**About this exercise**
Whenever a line below includes the string "Select", show it.
***
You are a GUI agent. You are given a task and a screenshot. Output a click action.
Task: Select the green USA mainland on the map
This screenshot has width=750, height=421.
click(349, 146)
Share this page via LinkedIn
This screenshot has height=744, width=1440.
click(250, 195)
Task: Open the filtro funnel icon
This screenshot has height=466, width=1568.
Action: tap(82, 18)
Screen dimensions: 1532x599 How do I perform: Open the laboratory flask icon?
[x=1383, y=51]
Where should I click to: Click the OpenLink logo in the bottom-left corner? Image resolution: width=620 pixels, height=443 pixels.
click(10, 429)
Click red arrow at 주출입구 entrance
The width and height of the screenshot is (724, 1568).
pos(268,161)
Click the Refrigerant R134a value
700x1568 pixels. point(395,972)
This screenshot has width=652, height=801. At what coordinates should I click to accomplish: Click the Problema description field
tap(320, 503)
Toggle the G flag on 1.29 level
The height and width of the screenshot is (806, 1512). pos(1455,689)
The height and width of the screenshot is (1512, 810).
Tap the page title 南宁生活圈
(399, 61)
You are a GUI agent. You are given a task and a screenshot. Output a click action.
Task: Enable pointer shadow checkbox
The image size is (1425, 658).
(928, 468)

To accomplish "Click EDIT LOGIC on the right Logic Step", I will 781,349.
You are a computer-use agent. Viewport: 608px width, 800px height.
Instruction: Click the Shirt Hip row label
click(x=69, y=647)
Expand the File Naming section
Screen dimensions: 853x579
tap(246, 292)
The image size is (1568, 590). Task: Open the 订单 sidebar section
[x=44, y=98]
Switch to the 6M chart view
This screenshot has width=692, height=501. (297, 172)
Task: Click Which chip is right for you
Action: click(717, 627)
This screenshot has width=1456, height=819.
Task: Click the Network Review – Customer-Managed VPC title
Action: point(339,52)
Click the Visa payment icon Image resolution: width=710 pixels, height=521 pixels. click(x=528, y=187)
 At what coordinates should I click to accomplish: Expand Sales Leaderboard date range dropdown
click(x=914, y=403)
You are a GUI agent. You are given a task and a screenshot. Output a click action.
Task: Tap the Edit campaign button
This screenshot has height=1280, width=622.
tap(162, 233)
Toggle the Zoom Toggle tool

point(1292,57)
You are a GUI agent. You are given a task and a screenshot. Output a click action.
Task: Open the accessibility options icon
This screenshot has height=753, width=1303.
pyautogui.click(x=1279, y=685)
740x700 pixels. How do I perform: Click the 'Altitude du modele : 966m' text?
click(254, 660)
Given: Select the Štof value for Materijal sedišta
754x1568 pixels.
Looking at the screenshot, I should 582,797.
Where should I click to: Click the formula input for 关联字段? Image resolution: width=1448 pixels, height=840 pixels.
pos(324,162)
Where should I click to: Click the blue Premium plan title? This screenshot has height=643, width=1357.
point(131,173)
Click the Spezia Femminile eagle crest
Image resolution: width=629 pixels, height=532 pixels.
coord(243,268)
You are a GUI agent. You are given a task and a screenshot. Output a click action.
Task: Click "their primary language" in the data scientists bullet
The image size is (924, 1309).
***
**Finished exercise**
Task: Select the green USA mainland on the map
Given: Select the Štof value for Materijal sedišta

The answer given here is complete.